— Разрешите узнать, доктор, как обстоят дела в восьмом номере?
— В восьмом номере пожар, — ответил он, старчески хихикая, вытянул перед собой палец и прикоснулся к моей груди.
— Я знаю, — сказал я, ибо мне не только показалось совершенно естественным, что в восьмом номере пожар, но я даже увидел его своим внутренним взором, как если бы именно слова доктора и разожгли пламя; это была памятная плита, усеянная пестрыми язычками огня, которые стегали Элю, лежащую посередине, словно искусно изготовленная клумба с нарциссами и тюльпанами на Карловой площади. Тюльпанами были язычки огня, которые облизывали ее, не нанося никакого вреда.
— А если вы знаете, — захихикал он, — то вам известно также и то, что она только прикидывается, будто у нее жар. Чтобы оправдать своего морского конька, свой фетиш, с которым она не расстается и с которым играет.
— Я знаю, — сказал я, увлекшись яростной битвой, что разыгралась между его жестоко ухмылющимся ртом и печальным сочувствующим взглядом.
— Я знаю, — продолжал я, приблизившись к нему вплотную, — что это ангел в женском обличии, на которого Бог не обратил еще свой взор, и что ее болезнь — это совсем другое.
— Вы словно читаете мои мысли! Да, ее болезнь — это другое, но Бог, который отнюдь не всеведущ (что за клевета!), уже прослышал об этой женщине.

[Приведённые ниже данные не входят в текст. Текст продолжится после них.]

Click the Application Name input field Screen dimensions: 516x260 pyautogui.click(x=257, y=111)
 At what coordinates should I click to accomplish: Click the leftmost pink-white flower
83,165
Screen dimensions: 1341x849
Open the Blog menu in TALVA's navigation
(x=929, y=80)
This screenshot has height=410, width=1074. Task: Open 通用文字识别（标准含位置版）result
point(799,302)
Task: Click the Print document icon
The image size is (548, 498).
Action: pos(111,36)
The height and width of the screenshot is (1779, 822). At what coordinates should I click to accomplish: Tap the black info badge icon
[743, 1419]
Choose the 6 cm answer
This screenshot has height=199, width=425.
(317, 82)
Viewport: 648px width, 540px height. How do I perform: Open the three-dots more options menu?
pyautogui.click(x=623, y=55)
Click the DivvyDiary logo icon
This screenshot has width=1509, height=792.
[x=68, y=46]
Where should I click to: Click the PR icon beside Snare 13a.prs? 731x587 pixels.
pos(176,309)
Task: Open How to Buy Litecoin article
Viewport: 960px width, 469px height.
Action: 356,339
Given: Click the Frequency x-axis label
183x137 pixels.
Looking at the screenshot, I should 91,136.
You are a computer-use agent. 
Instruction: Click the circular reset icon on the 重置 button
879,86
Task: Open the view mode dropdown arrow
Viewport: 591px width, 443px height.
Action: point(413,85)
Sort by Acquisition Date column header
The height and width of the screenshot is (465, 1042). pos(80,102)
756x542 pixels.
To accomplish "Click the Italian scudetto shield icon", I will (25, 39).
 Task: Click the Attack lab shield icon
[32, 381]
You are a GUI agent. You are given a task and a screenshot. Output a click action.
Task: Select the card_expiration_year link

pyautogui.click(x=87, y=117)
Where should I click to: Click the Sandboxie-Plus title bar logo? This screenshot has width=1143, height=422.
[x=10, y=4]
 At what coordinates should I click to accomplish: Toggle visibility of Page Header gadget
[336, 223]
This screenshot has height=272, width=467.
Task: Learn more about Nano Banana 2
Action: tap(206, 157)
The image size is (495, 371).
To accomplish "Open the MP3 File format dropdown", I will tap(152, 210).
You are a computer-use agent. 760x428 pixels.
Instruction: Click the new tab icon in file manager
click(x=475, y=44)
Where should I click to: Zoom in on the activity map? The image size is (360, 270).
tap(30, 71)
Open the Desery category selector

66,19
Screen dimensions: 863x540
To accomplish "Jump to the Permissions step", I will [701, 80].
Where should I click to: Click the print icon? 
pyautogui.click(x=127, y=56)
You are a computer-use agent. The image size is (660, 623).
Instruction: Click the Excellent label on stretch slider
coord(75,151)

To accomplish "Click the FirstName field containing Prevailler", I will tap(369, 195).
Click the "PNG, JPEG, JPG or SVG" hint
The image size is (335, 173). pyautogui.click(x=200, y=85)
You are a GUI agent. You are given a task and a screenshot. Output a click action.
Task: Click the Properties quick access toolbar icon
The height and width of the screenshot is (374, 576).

Когда у Него выдастся свободная минутка, Он заметит ее, вот увидите.
— Профессия врача — это прекрасная профессия, — ответил я и тем самым, не желая того, ушел в сторону от предмета нашей беседы, ибо как раз в этот момент жестокость начала перемещаться от рта врача в сторону глаз, а печаль взгляда — в сторону рта, где накапливалась. — Благодарю вас, — сказал я, поклонившись, и продолжал взбираться по ступенькам.
Однако, оглянувшись, я заметил, что он следует за мной, семеня и отдуваясь и при этом маня меня пальцем. Я остановился и шагнул ему навстречу. Но теперь он сделал пальцем отрицательный жест и, вытянув тощую старческую шею, просипел:
— Passen sie nicht auf, das will nichts heissen, через пару дней она поправится.
Эта комната была совсем иная, чем на Афинской улице. Обивка мебели однотонная, стены голые. Почти как в монастырской келье.
Таково было ее внешнее убранство. Но средоточие комнаты, или скорее ее внутреннюю оболочку, представляло собой нечто такое, в чем я тут же распознал ее иную, истинную сущность, и это нечто в точности соответствовало картине, которая возникла у меня в мозгу, когда доктор сказал: «В восьмом номере пожар». Однако же такое восприятие комнаты, пускай столь же реальное, как и она сама, рисовалось лишь тому взгляду, который, как я понял, был дан мне лишь на очень короткое время. Мои глаза видели только яркий белый свет — и ничего, кроме света, в котором утопало все (пестрые язычки огня, лижущие Элю, которая лежит среди них) и который как будто обращался ко мне с непонятными словами — смысл коих мне, однако, не был чужд, — и слова эти означали на обычном языке «сон об уверенности, что я не сплю». В остальном, впрочем, за окружающим наблюдали мои истинные глаза, я заметил в головах Элиной кровати лампочку с абажурчиком из шелковой бумаги. В белом конусе света виднелись Элины голова и руки. А еще — голубой бланк телеграммы и высохший морской конек. Несмотря на все попытки освободиться, Элины голова и руки не могли покинуть пределы конуса. Свет не то чтобы преследовал их, он просто поместил их в свои границы — из любви к ним.
— Ты вырвалась от них, Эля?
Ни слова; поскольку я все-таки посмотрел на этого засушенного конька, лежащего поверх белого покрывала рядом с телеграммой (а как было на него не посмотреть?), Эля, которая играла с ним, сказала, точно арфа пропела:
— Это он, понимаешь?!
(Это «понимаешь?!» в тот вечер она произнесла еще много раз. Она говорила это слово с интонацией, мне знакомой. Это было «понимаешь?!» тех умирающих, которым выпала милость узреть чуть раньше, чем яркий свет полностью поглотит их, и которые поэтому прощаются так легко и без злобы к живым.)
Я рассказал ей, что нашел его еще тогда.
— Нехорошо рыться в чужих вещах, — сказала она, улыбнувшись. — Однажды я увидела его в аквариуме. Он плавал сверху вниз, сверху вниз. Одновременно и лошадиная голова, и знак вопроса. Знак вопроса, которому нет покоя: сверху вниз, снизу вверх — непрерывно. А потом я отыскала в какой-то лавочке вот этого — засушенного. Я все вспомнила. И купила его. Это мой фетиш.